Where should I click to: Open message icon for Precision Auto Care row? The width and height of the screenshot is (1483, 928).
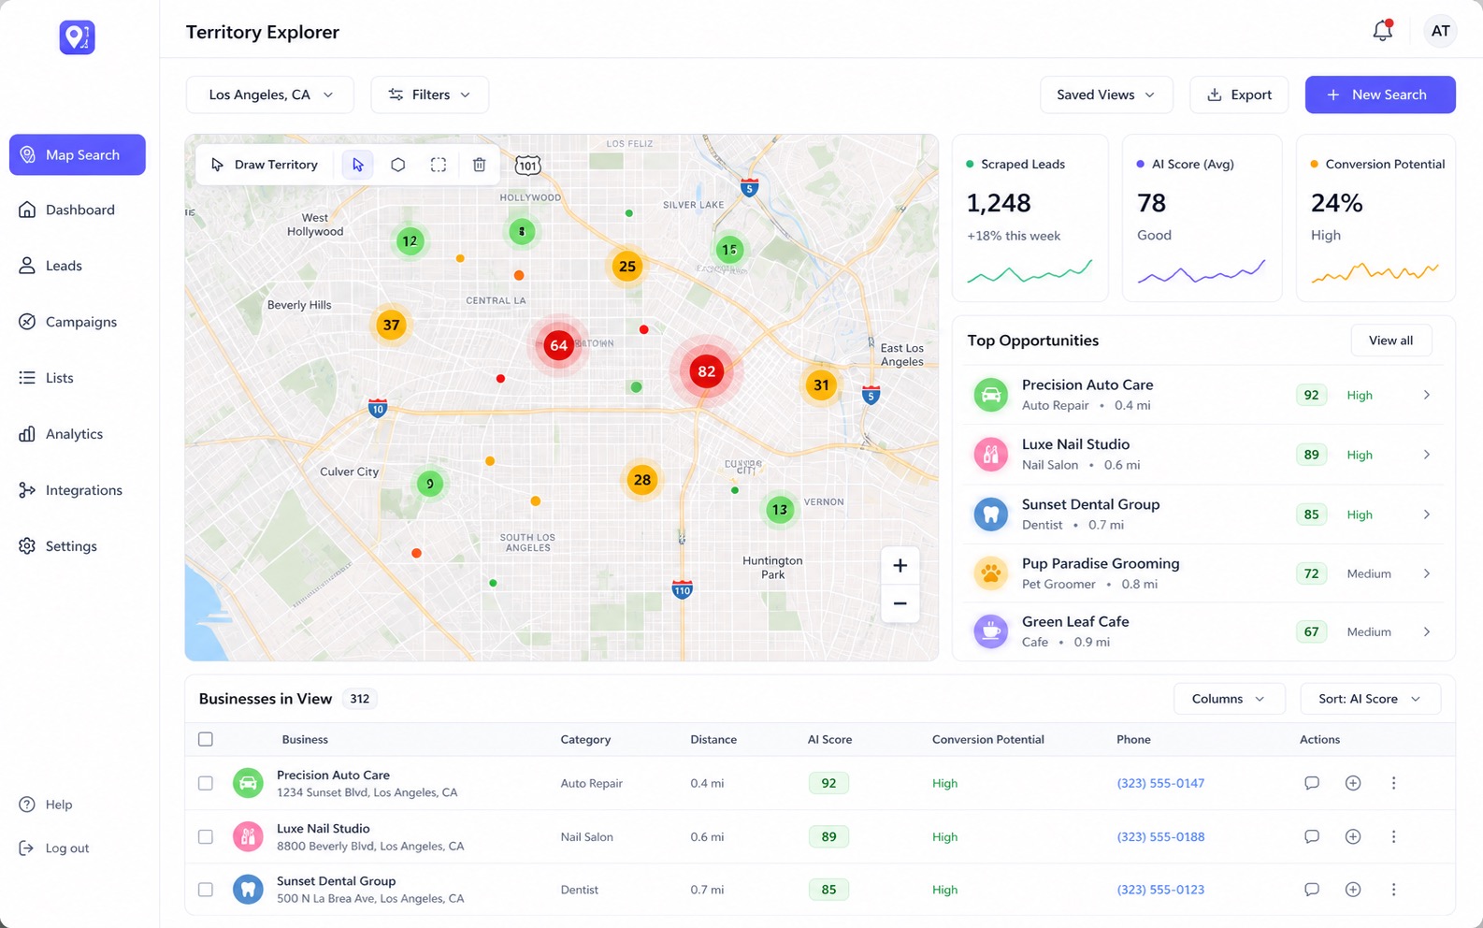pyautogui.click(x=1312, y=783)
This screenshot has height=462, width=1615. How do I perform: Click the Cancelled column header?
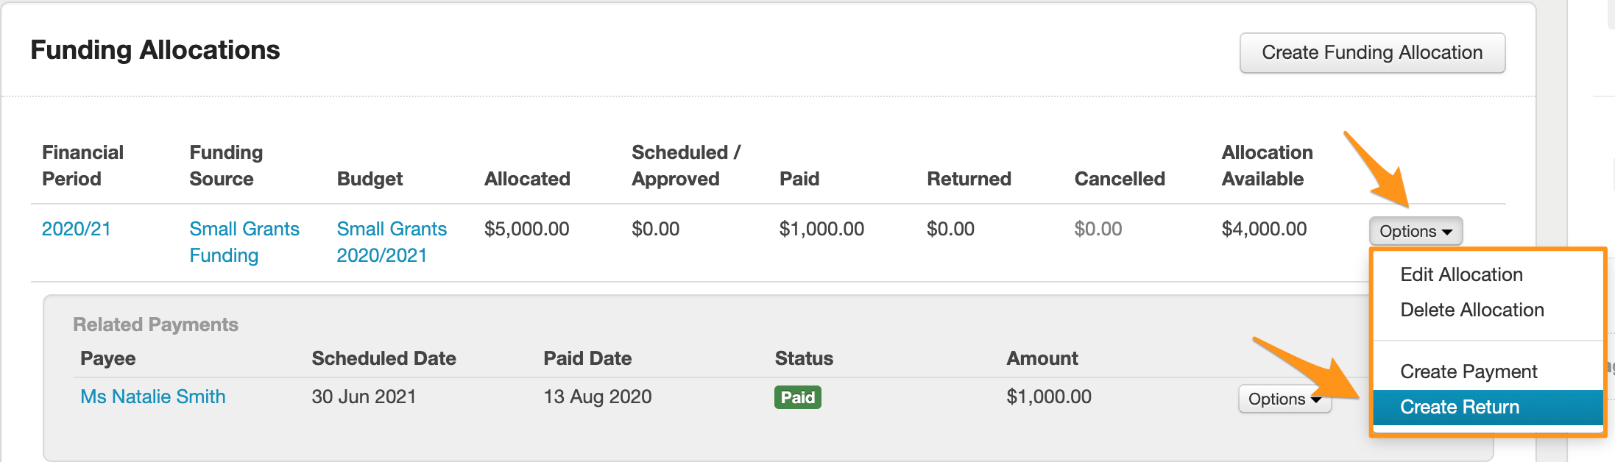tap(1119, 179)
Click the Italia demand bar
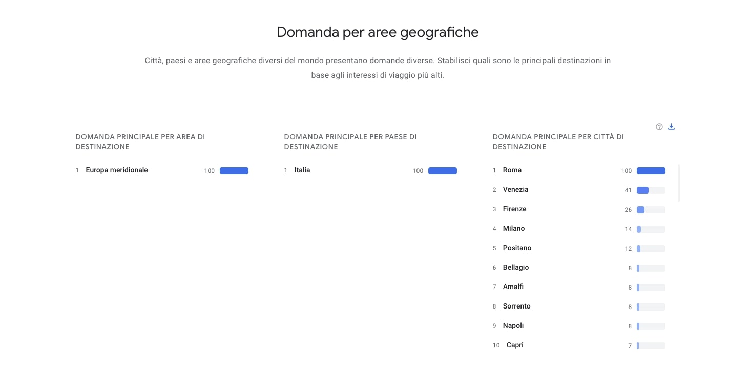Viewport: 729px width, 374px height. point(442,171)
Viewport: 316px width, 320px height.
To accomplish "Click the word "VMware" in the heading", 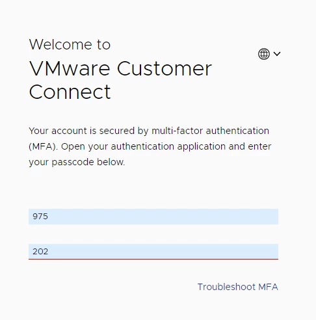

^^^^

### Instructions for the task
Report every line in the items above that contains the word "screenshot".

### Solved exercise
Where should I click to: Open message icon for Precision Auto Care row? The width and height of the screenshot is (1483, 928).
This screenshot has height=462, width=1615. How do I perform: Click the Cancelled column header?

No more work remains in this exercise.